Finalmente una buona notizia. Silvio Berlusconi rottama il Pdl. Purtroppo con colpevole ritardo. Ma meglio tardi che mai, come si sa. Avrebbe potuto farlo prima ed in tempo utile a cercare nuove strade per incanalare un centrodestra allo sbando, ma l’incrollabile fiducia nella sua buona stella forse lo ha dissuaso. Adesso è in mezzo al guado. Non sa che fare, non sa dove andare. Facile, infatti, dire che il partito nato su un predellino è morto prematuramente. Bisognerebbe accompagnare le esequie con una qualche sensata proposta. Per quanti sforzi faccia, francamente non ne vedo. Se si fosse preso per tempo il toro per le corna probabilmente non saremmo a questo punto. Acqua passata.
Lo sconcerto, comunque, non finisce qui, alla presa d’atto cioè di un progetto (progetto?) fallito. Ci sarebbe bisogno di una energica autocritica o almeno che Berlusconi e la classe dirigente del Pdl enumerassero ed analizzassero gli errori commessi, individuassero i responsabili di certe candidature e di numerose cooptazioni nell’empireo del potere, ammettessero che la meritocrazia è stata esiliata e che i mediocri, i servi, i cortigiani e perfino le cocottes hanno avuto tanta di quell’influenza nel partito da determinarne il crollo.
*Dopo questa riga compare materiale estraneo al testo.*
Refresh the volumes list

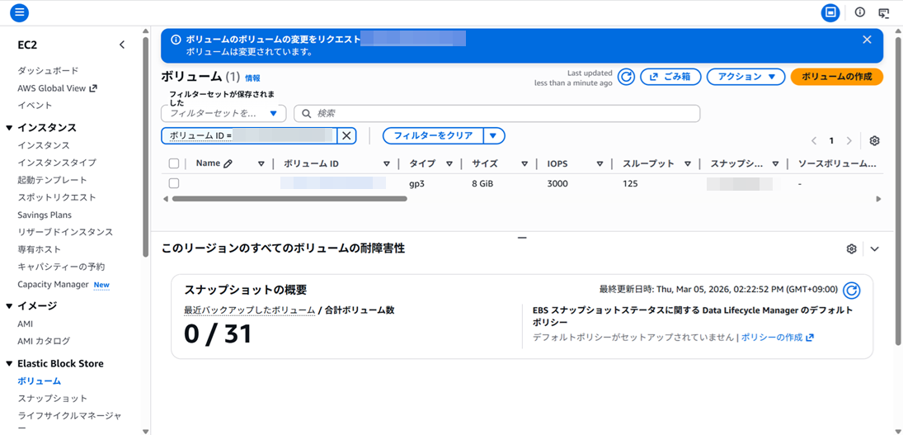click(x=627, y=77)
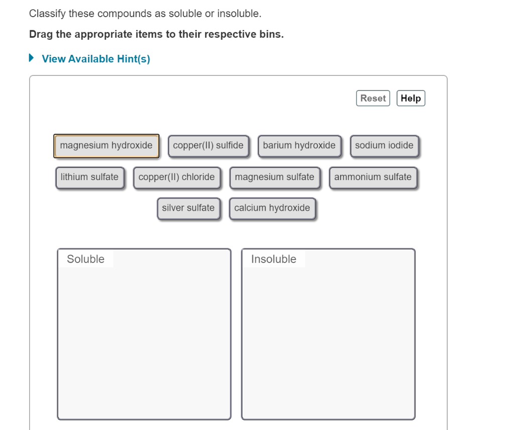This screenshot has width=514, height=430.
Task: Select the copper(II) chloride tile
Action: 177,177
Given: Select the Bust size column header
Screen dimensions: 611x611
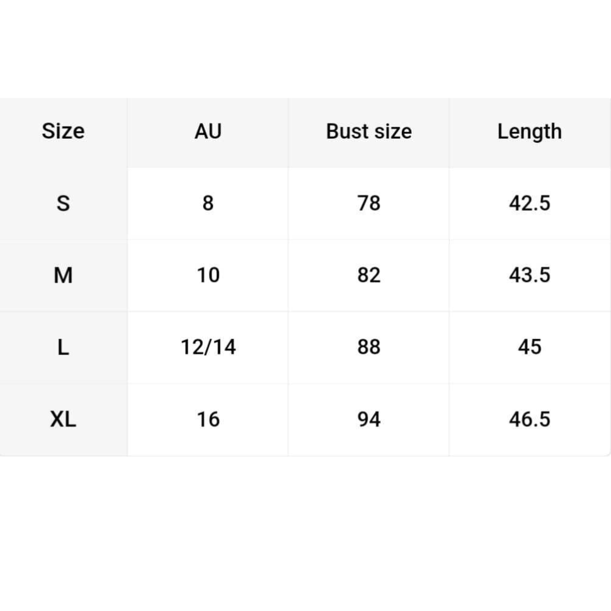Looking at the screenshot, I should [368, 131].
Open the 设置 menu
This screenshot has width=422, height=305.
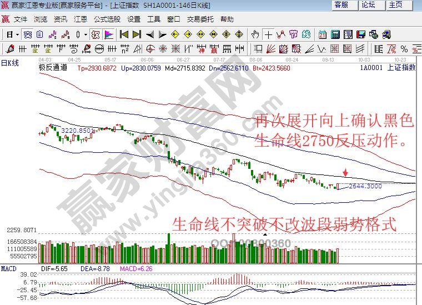point(134,19)
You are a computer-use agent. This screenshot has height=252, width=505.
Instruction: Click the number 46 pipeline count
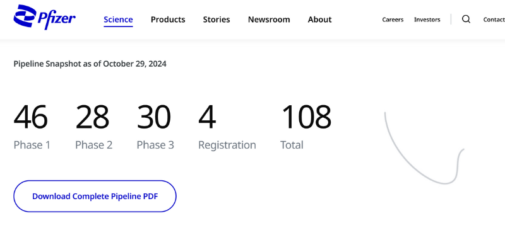click(x=30, y=117)
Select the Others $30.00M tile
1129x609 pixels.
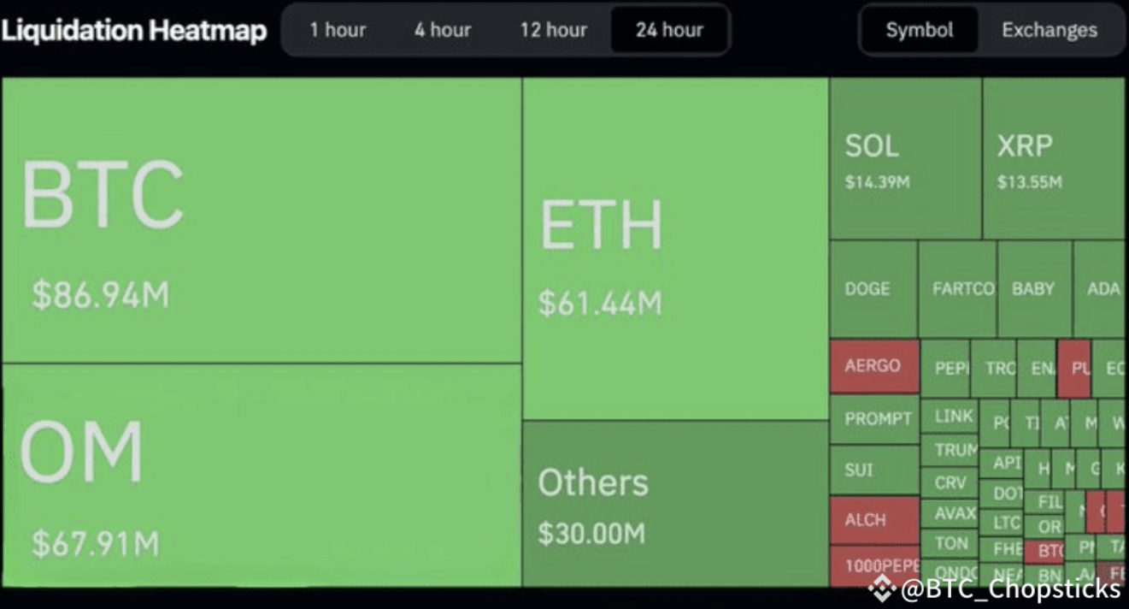click(675, 504)
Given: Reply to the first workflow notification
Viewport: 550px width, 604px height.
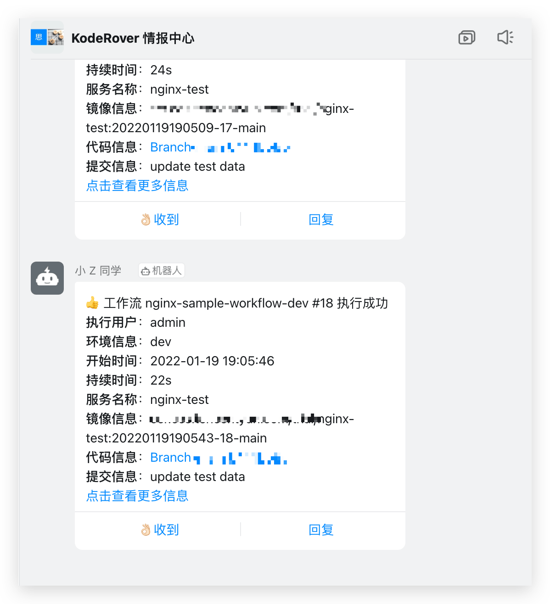Looking at the screenshot, I should click(x=321, y=219).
È quantomeno indecente che ci si accorga soltanto adesso che un Fiorito qualunque abbia dato la stura a quella fogna intasata dalla quale sono venuti fuori i nauseanti miasmi di questi giorni: chi lo ha proposto, fatto eleggere, nominato capogruppo, presidente della Commissione Bilancio (addirittura!)? E non mi sembra molto serio che moralisti della venticinquesima ora chiedano alla signorina Minetti di lasciare il suo scranno al Consiglio regionale lombardo: ma chi ce l’ha messa, chi l’ha condotta per mano attraverso i corridoi della politica, chi ha preteso che venisse inserita nel listino bloccato del governatore togliendo il posto a qualche autorevole esponente della società civile non proprio in grado di accaparrarsi le preferenze, ma quanto utile a dare un apporto costruttivo alla politica regionale?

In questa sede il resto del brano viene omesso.